Screenshot grounding data:
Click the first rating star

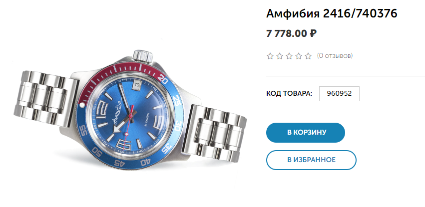tap(270, 56)
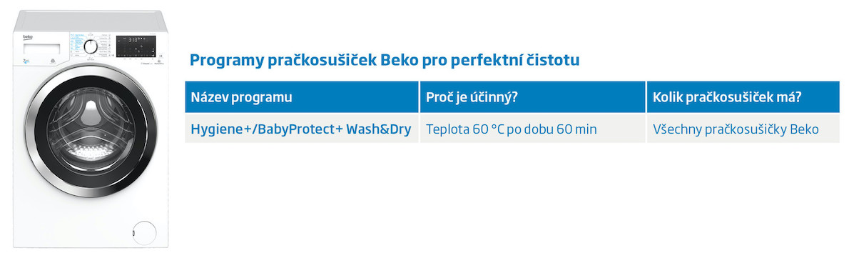The image size is (849, 258).
Task: Click the 'Teplota 60 °C po dobu 60 min' cell
Action: click(511, 129)
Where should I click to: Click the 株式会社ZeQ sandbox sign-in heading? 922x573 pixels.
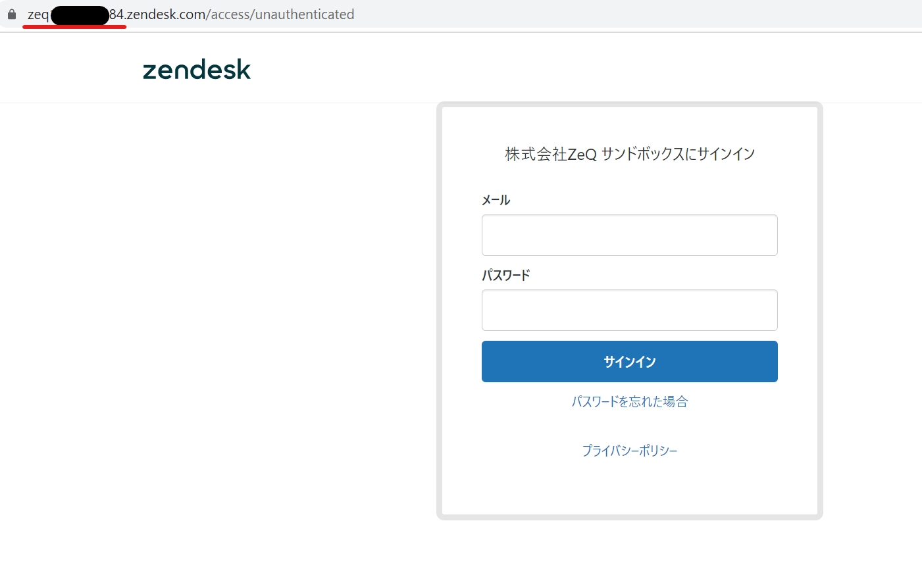click(628, 153)
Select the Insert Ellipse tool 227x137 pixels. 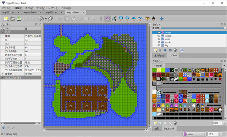click(x=127, y=18)
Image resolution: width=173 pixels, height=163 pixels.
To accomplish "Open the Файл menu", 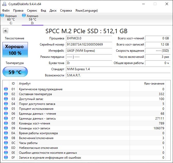I will 6,11.
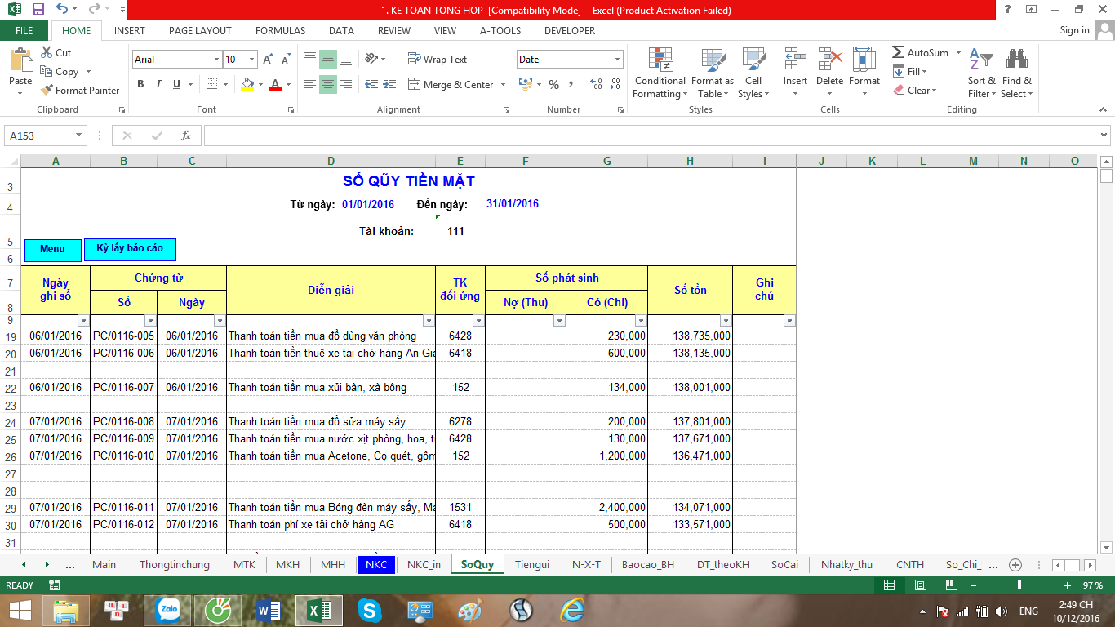Toggle Italic formatting
The height and width of the screenshot is (627, 1115).
(x=158, y=84)
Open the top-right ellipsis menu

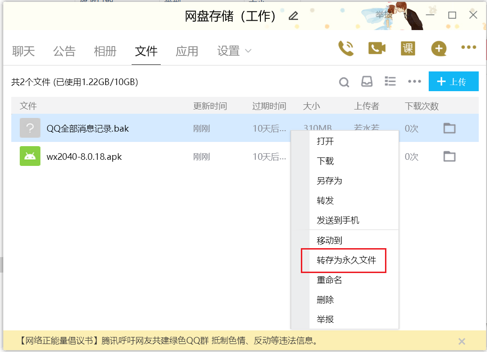click(x=468, y=47)
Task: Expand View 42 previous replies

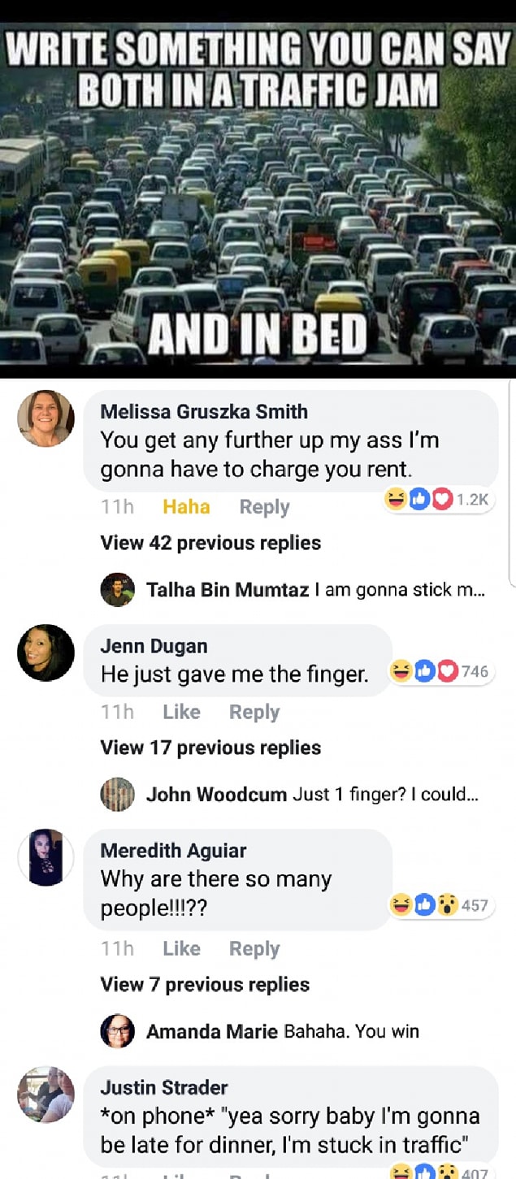Action: pyautogui.click(x=210, y=543)
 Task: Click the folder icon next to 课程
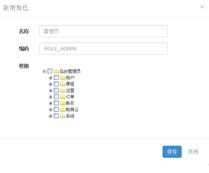click(x=63, y=84)
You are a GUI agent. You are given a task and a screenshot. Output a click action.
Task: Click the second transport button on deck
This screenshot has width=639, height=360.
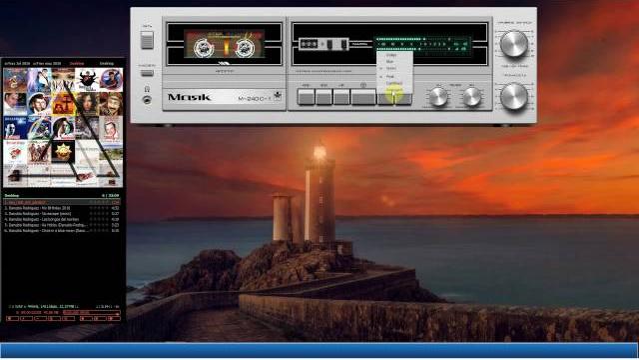323,97
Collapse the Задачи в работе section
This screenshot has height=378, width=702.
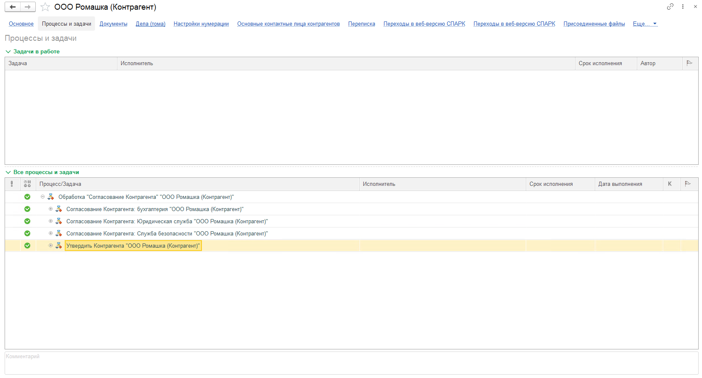tap(8, 52)
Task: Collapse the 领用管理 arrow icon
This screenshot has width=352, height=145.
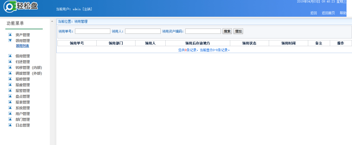Action: pyautogui.click(x=10, y=40)
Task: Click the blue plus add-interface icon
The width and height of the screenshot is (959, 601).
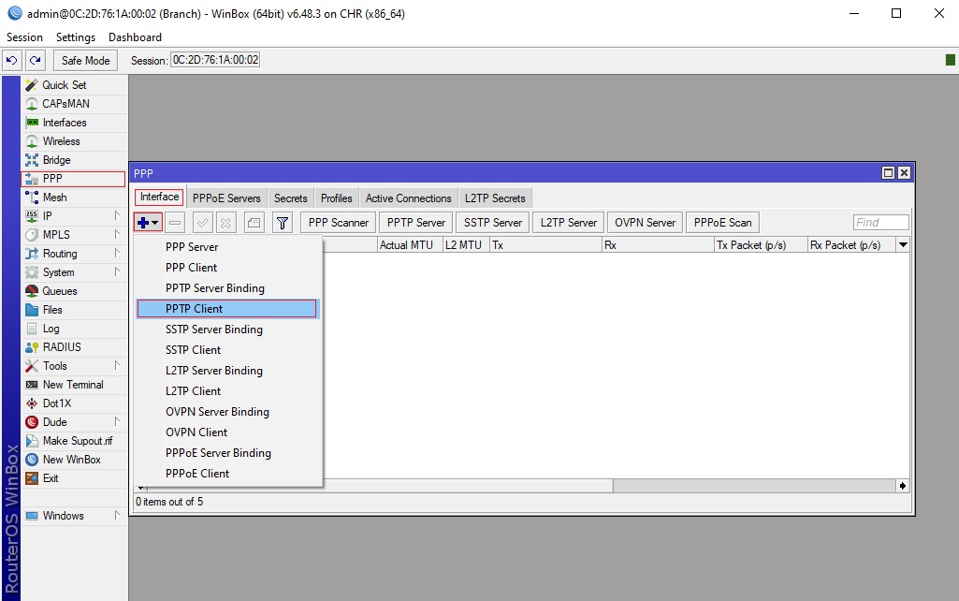Action: (143, 223)
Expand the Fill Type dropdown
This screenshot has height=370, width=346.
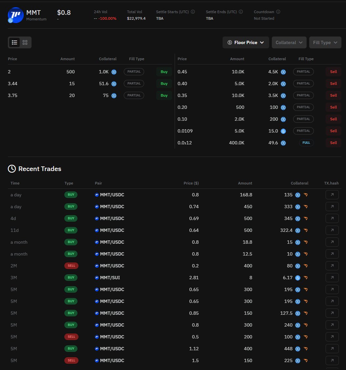[325, 42]
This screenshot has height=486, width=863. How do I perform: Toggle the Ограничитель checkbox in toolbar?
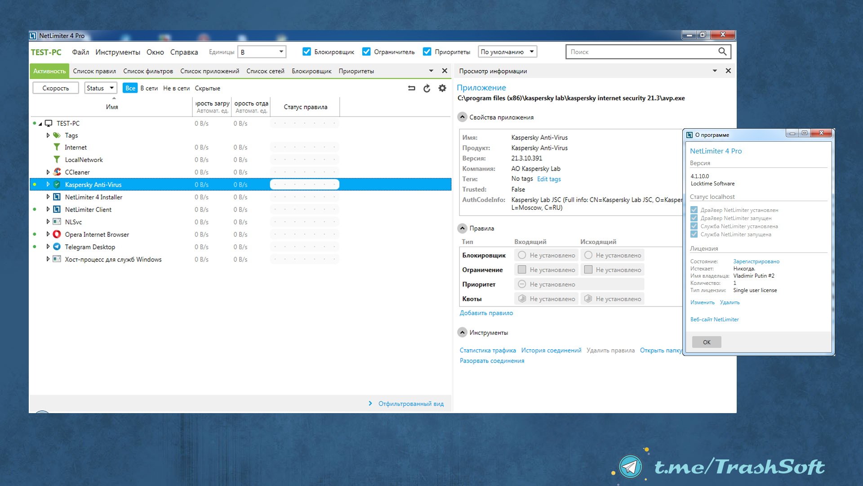[x=366, y=52]
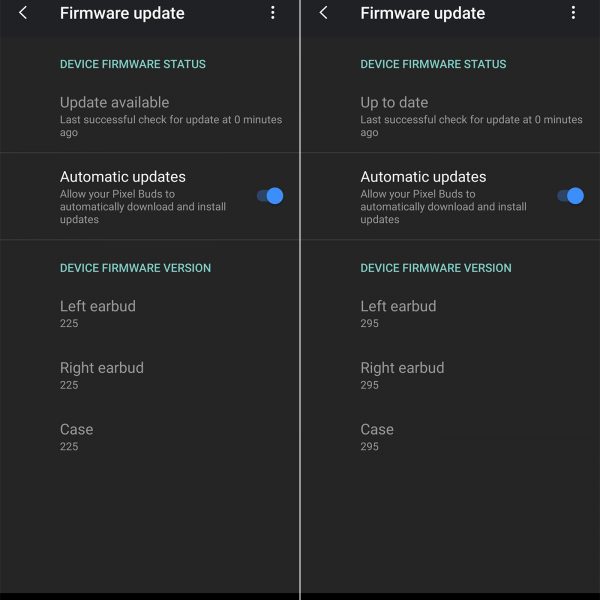Open three-dot overflow menu on right screen

coord(573,13)
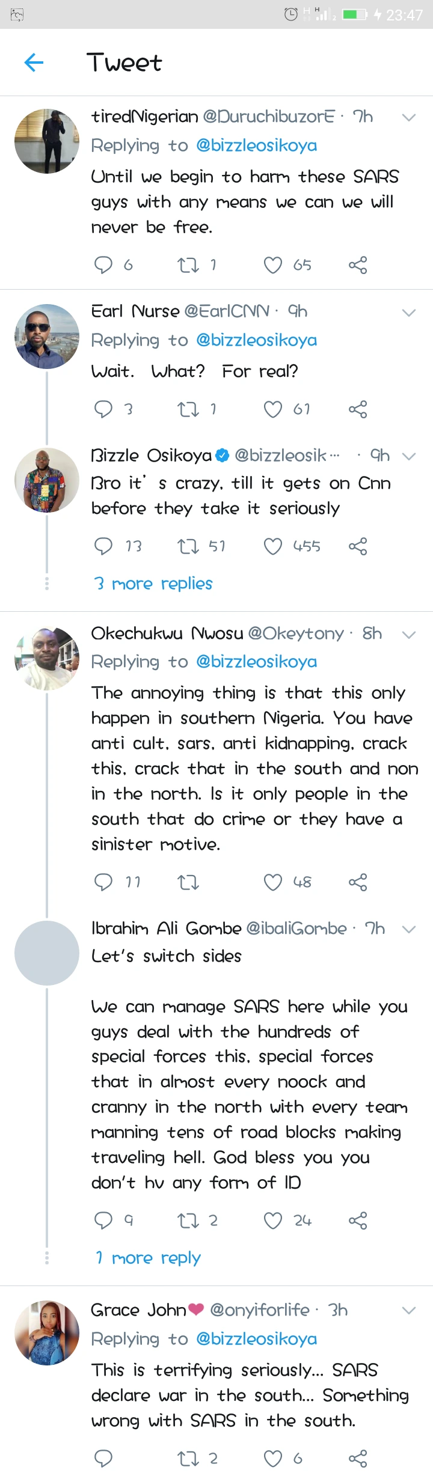Retweet Okechukwu Nwosu's tweet
Image resolution: width=433 pixels, height=1476 pixels.
point(188,882)
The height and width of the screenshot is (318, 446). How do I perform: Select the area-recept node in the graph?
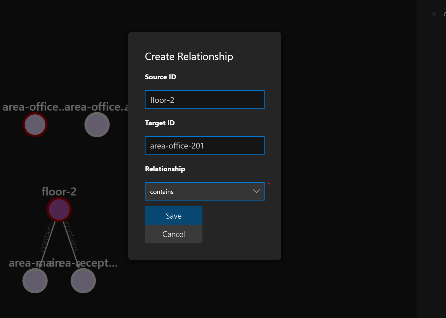(83, 280)
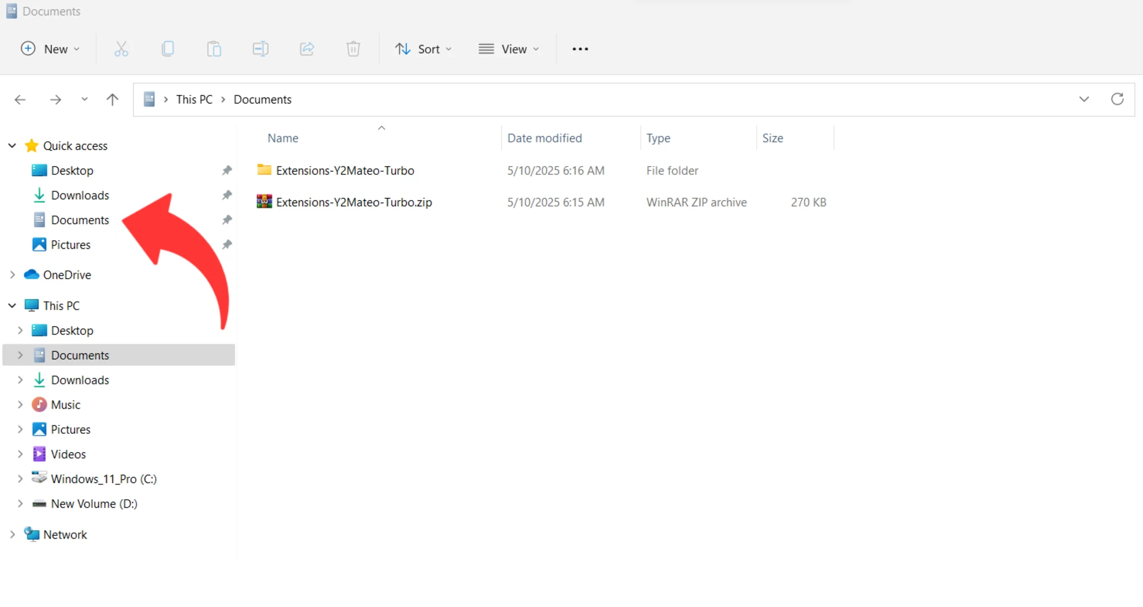
Task: Expand the Windows_11_Pro (C:) drive node
Action: point(20,479)
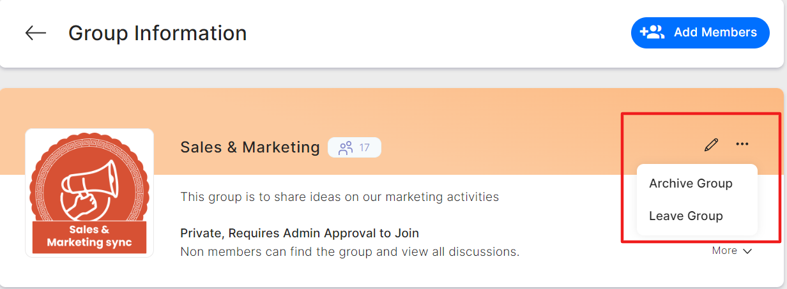
Task: Click the Sales & Marketing group name
Action: click(x=250, y=147)
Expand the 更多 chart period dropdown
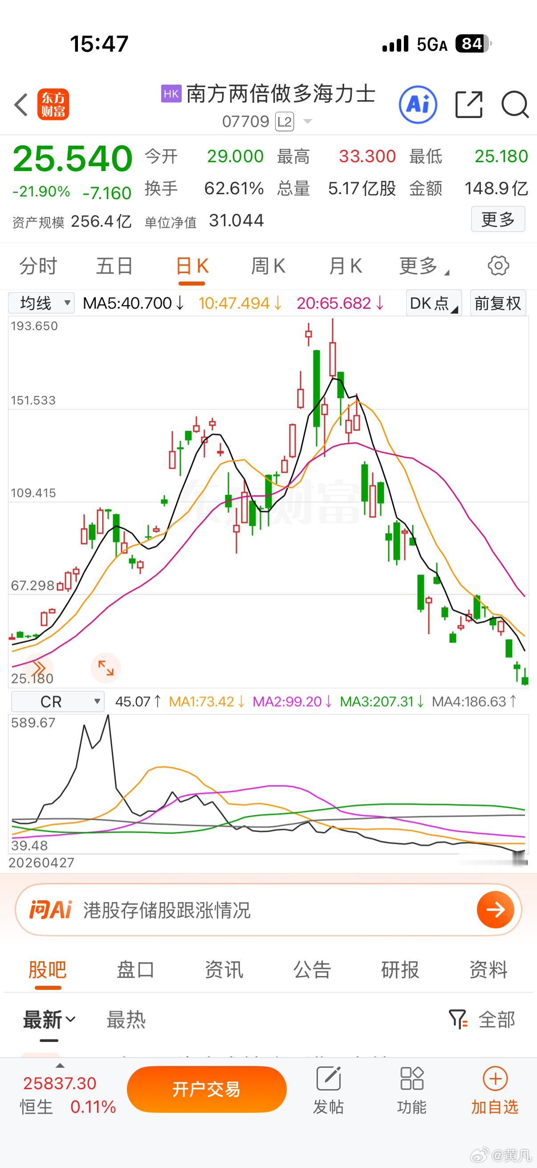Image resolution: width=537 pixels, height=1168 pixels. coord(424,266)
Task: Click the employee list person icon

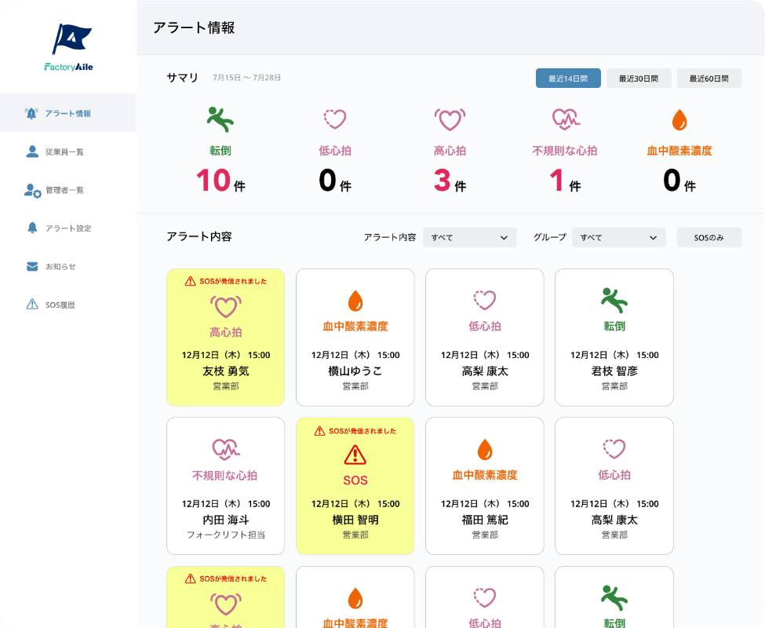Action: coord(32,152)
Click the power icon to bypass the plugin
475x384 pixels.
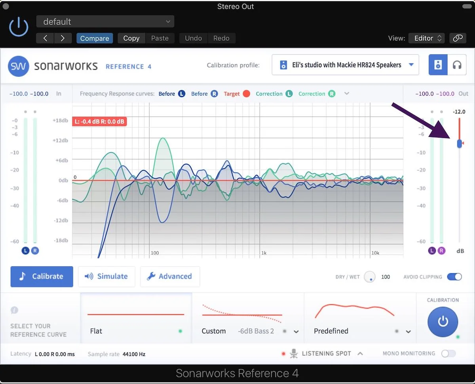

### REQUIRED WORK
Return word for word the line bearing "The width and" and every later line of the entries, but none of the pictures.

### SOLUTION TO THIS TASK
The width and height of the screenshot is (959, 601).
Action: (143, 223)
Expand the Fill Type dropdown
This screenshot has height=370, width=346.
[325, 42]
This screenshot has height=486, width=863. How do I perform: Toggle the Ограничитель checkbox in toolbar?
[x=366, y=52]
Open three-dot overflow menu on right screen

coord(573,13)
Retweet Okechukwu Nwosu's tweet
Image resolution: width=433 pixels, height=1476 pixels.
point(188,882)
The height and width of the screenshot is (318, 446). How do I perform: Select the area-recept node in the graph?
(83, 280)
Task: Expand the Windows_11_Pro (C:) drive node
Action: point(20,479)
Task: Click the Sales & Marketing group name
Action: click(x=250, y=147)
Expand the 更多 chart period dropdown
Image resolution: width=537 pixels, height=1168 pixels. coord(424,266)
Task: Click the employee list person icon

Action: coord(32,152)
Click the power icon to bypass the plugin
475x384 pixels.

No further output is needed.